Investors lost more than $5 million due to a fraudulent application in the App Store
Individual investors have filed a lawsuit against Apple in connection with a fraudulent application posted on the digital App Store.
Apple is being sued again. This time, the reason was a cryptocurrency application available in the corporation's official digital store. The lawsuit alleges that the attackers used a fake software cryptocurrency wallet, defrauding crypto investors for more than $5 million.
The plaintiff is Maryland resident Hadona Diep, who introduced herself as a full-time cybersecurity IT specialist. She accused the corporation of deliberately adding a malicious application to the App Store. As a result of the actions of its developers, Diep lost 474 XRP tokens, equivalent to $511.92 at the current exchange rate on Huobi.
The complaint mentions the Toast Wallet simulator application Toast Plus. With the help of it, the attackers managed to find out the seed phrase Diep, after which they stole Ripple tokens from her wallet. In an appeal to court, Diep claims that thanks to Toast Plus, hundreds or even thousands of cryptocurrency investors have been defrauded into more than $5 million in digital currency equivalents.

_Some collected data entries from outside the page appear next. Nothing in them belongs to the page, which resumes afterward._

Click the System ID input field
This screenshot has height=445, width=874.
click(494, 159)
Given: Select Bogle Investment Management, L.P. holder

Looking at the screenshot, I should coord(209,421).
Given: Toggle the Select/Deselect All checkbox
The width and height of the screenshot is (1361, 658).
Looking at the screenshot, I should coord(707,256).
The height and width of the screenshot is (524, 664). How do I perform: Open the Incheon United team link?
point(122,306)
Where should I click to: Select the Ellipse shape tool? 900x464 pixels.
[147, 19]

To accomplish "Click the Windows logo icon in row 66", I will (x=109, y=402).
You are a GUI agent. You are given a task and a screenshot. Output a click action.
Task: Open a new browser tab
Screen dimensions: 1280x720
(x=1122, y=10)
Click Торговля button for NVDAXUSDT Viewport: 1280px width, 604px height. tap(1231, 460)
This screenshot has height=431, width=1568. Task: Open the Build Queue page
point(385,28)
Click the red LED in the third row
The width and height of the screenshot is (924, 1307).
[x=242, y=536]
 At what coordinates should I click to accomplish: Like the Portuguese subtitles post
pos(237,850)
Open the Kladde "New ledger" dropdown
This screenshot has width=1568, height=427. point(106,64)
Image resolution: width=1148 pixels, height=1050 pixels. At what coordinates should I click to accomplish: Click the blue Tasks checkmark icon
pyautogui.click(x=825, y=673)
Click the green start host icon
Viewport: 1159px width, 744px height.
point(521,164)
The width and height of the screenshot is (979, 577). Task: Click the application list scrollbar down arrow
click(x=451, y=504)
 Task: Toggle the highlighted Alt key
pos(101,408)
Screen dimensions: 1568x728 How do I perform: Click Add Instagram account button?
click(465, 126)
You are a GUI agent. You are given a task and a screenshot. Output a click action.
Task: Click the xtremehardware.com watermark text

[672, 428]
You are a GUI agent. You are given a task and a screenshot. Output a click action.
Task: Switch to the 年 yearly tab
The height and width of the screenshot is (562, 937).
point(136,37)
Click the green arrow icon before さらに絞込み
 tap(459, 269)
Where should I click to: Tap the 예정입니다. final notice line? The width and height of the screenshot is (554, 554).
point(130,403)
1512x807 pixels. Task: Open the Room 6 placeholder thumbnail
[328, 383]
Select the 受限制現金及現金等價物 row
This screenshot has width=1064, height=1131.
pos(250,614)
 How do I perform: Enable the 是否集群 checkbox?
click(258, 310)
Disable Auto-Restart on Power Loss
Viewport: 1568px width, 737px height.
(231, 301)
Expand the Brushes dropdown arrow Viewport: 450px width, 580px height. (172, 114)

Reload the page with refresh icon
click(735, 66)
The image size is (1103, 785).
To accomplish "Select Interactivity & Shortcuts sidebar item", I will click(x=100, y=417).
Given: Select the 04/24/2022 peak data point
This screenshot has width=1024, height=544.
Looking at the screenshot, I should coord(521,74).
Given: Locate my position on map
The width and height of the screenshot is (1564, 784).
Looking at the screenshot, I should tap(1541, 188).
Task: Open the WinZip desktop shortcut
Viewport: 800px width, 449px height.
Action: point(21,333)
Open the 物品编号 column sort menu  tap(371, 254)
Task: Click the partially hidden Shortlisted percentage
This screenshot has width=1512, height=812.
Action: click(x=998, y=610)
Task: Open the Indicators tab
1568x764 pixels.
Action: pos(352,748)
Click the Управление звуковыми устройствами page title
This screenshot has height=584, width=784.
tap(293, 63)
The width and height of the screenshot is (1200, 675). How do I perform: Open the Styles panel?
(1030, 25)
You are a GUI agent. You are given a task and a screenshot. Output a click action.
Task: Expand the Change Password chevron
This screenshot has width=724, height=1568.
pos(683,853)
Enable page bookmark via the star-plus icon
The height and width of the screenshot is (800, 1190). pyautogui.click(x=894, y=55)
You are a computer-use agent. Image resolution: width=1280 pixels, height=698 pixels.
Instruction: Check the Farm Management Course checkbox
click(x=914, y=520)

Earlier, Apple has repeatedly stated that it protects App Store users from downloading fraudulent and malicious applications. But the fact of this was questioned not only by Hadona Diep, but also by the developer of the mobile application FlickType. In addition, it is not known why scam applications continue to appear in the digital store with such a reliable level of protection.
For several years now, fraudulent applications have been one of the main problems for the largest players in the mobile market, such as Google and Apple. Both companies are regularly criticized for not only exorbitant developer fees and an attempt to establish a monopoly in the industry, but also for the abundance of malware available for download.
According to the Washington Post, 2% of the top-grossing apps on the App Store are fraudulent. At the same time, the most effective strategy to combat intruders is considered by security experts to educate consumers. But so far, none of the platforms has been able to achieve tangible success in convincing people not to download applications that promise them "mountains of gold", leaving them later penniless.